The economy may be heading for a recession. We think the message from the Trump administration is very clear. They are actually telling us that the economy needs to detox. We should take their word for it. This is very similar to Powell saying "pain is coming" before the rate hike in early 22. Our current thinking is that crypto is the canary in the coal mine. Traditional financial markets will slowly bleed/fall with it.
Given the extremely bearish sentiment, we could see the market rally to the low $90,000s for BTC in the short term. However, we think this will be sold off aggressively - which could kill any hopes of restoring bull market structure.
As always, we are open to being wrong.

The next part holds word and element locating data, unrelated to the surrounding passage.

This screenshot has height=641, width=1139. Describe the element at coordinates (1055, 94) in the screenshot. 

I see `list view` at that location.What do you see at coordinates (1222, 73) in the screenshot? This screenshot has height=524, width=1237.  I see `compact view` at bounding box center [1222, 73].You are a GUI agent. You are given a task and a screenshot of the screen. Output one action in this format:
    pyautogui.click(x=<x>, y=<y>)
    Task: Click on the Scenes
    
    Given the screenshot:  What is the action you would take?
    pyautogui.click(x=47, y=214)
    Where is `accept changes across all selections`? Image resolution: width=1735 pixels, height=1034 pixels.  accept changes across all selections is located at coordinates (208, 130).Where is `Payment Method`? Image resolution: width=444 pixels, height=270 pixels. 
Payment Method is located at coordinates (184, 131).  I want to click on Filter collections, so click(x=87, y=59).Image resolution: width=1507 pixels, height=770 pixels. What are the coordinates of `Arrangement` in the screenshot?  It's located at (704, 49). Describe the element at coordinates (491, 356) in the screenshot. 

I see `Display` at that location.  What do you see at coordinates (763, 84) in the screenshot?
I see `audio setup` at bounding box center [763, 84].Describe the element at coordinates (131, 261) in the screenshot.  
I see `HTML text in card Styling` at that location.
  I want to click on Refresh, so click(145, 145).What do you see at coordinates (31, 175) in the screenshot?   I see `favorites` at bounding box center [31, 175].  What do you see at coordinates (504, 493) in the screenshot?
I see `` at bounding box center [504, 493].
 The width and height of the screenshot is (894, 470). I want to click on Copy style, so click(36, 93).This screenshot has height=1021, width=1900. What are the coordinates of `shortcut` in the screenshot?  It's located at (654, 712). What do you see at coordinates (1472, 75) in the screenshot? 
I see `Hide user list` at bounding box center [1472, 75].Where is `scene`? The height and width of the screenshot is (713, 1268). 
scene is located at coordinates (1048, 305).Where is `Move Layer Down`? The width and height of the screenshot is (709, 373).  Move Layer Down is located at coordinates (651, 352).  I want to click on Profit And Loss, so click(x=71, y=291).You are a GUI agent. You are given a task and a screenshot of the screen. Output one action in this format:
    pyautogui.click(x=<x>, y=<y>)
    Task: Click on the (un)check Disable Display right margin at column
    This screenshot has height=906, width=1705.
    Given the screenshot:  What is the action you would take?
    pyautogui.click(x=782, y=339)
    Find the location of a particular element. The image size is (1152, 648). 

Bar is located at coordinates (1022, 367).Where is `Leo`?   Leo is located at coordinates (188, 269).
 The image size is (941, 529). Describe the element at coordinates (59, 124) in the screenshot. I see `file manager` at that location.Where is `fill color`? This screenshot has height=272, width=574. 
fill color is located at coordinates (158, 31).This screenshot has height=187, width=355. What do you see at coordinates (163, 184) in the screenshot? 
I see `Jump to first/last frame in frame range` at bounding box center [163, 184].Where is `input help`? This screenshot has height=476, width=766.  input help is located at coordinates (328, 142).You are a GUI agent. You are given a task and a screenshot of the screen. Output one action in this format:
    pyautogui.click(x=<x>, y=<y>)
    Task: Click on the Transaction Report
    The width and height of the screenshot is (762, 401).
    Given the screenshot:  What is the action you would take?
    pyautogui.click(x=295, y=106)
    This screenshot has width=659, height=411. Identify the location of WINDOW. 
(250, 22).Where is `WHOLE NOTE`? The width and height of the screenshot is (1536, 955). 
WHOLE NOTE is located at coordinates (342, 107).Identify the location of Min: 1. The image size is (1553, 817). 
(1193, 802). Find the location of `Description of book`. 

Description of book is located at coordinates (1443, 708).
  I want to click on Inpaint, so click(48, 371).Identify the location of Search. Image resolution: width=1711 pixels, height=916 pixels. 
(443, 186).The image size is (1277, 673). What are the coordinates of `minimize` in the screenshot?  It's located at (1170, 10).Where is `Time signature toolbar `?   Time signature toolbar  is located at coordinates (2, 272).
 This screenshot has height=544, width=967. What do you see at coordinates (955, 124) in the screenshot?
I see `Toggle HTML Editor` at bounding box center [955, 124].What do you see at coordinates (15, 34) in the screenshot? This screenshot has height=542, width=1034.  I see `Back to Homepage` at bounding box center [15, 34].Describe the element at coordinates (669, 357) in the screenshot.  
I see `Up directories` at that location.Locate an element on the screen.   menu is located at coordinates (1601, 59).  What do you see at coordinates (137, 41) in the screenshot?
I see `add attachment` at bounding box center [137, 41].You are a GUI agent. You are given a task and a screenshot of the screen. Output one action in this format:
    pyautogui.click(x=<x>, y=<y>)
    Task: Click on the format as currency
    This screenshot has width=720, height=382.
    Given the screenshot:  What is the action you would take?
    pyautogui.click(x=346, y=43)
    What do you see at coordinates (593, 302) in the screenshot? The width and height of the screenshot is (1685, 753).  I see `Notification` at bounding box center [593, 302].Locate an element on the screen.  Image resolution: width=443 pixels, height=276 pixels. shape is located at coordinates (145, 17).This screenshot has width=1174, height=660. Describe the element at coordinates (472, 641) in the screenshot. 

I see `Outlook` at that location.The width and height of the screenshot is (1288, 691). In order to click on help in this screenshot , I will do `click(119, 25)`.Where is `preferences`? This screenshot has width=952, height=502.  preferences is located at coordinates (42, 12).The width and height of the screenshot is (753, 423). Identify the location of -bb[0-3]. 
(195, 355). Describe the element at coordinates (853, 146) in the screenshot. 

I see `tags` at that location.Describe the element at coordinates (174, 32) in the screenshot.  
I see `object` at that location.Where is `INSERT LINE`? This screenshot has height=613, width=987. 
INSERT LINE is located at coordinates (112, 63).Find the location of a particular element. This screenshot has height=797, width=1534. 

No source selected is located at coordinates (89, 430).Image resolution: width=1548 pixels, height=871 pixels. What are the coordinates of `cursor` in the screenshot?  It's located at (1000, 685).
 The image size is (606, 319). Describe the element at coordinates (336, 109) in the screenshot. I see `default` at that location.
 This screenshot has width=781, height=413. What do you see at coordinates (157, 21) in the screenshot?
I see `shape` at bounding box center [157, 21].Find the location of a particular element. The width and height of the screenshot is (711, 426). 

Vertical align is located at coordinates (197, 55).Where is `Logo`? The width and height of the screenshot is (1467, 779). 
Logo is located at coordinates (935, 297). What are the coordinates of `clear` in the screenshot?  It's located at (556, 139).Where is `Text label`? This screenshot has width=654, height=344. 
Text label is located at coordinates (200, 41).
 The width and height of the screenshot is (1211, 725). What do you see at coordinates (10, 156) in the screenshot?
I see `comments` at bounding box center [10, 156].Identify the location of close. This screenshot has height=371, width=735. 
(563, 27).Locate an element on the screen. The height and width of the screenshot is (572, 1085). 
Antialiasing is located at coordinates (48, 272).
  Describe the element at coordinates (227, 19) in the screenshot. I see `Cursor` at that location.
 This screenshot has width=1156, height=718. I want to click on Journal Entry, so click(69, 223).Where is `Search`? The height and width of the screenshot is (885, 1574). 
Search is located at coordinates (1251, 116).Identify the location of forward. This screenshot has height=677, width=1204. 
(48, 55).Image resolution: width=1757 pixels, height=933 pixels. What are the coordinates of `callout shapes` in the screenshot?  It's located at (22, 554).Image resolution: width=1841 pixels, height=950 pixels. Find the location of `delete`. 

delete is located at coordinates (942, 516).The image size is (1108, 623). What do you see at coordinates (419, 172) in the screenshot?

Our analysis is based on the information we have today. We will update our view as new information becomes available.
What would it take to get bullish again?
We would be watching for the following factors:
A reversal of fiscal tightening/DOGE efforts.
A significant tapering of the Fed/QE.
A massive influx of global liquidity driven by the Fed (not just China).
Big pullback/capitulation in the S&P 500/NASDAQ.
What worries us is that the bear market narrative is starting to become the consensus. This gives us some pause. But there are other factors to consider at this point - because the cycle top is coming and the bear market is coming.
Of course, there are many things to be optimistic about in the long run.
Crypto has indeed entered a "turning point" period. Now is the time to rebuild the financial system on public blockchains.
Not to mention, we love bear markets. As the tide recedes, it becomes easier to separate the noise from the signal of past cycles - which will prepare us for the next bull market.